Goal of the exercise -
Look through the listing for the string "will" and copy out every line that holds it.

Extracted entries -
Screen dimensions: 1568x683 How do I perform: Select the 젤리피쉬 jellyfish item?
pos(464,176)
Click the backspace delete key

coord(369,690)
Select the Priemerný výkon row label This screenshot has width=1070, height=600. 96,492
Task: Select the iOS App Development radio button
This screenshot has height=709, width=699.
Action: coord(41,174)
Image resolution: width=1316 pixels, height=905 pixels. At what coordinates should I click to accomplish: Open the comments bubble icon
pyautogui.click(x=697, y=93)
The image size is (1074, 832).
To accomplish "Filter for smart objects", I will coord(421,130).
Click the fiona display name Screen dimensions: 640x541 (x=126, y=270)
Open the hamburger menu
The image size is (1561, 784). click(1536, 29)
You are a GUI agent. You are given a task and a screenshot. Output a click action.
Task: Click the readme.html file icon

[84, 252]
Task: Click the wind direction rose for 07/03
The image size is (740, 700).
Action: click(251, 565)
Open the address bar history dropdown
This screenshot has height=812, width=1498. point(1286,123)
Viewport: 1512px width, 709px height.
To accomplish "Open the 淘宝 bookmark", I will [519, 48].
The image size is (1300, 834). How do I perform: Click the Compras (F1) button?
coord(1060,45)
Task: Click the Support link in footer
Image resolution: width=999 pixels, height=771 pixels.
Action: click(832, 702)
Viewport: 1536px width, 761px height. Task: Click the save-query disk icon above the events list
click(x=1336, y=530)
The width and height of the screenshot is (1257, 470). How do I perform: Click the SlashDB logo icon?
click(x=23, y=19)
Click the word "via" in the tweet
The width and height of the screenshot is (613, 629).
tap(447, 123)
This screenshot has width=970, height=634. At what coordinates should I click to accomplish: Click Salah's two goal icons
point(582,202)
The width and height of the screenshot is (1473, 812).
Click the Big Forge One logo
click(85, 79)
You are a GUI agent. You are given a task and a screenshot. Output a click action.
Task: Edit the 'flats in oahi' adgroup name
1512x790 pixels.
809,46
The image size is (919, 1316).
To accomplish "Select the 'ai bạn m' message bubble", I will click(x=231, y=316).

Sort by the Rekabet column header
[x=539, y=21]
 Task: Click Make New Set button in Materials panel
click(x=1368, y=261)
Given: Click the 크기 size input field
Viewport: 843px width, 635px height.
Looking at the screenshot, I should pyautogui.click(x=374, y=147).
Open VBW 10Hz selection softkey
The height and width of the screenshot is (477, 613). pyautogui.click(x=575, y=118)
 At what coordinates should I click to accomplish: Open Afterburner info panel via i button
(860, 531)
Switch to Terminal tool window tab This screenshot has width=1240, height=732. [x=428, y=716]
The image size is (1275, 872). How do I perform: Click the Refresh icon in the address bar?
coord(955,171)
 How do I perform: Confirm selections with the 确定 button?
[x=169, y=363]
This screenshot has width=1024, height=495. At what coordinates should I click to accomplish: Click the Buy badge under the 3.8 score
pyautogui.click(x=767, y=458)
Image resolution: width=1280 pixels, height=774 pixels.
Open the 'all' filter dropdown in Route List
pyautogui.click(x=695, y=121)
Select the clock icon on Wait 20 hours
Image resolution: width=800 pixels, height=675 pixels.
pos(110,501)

Completed task -
To accomplish "Filter for smart objects", I will coord(421,130).
To accomplish "Open the 淘宝 bookmark", I will [519, 48].
To accomplish "Select the 'ai bạn m' message bubble", I will click(x=231, y=316).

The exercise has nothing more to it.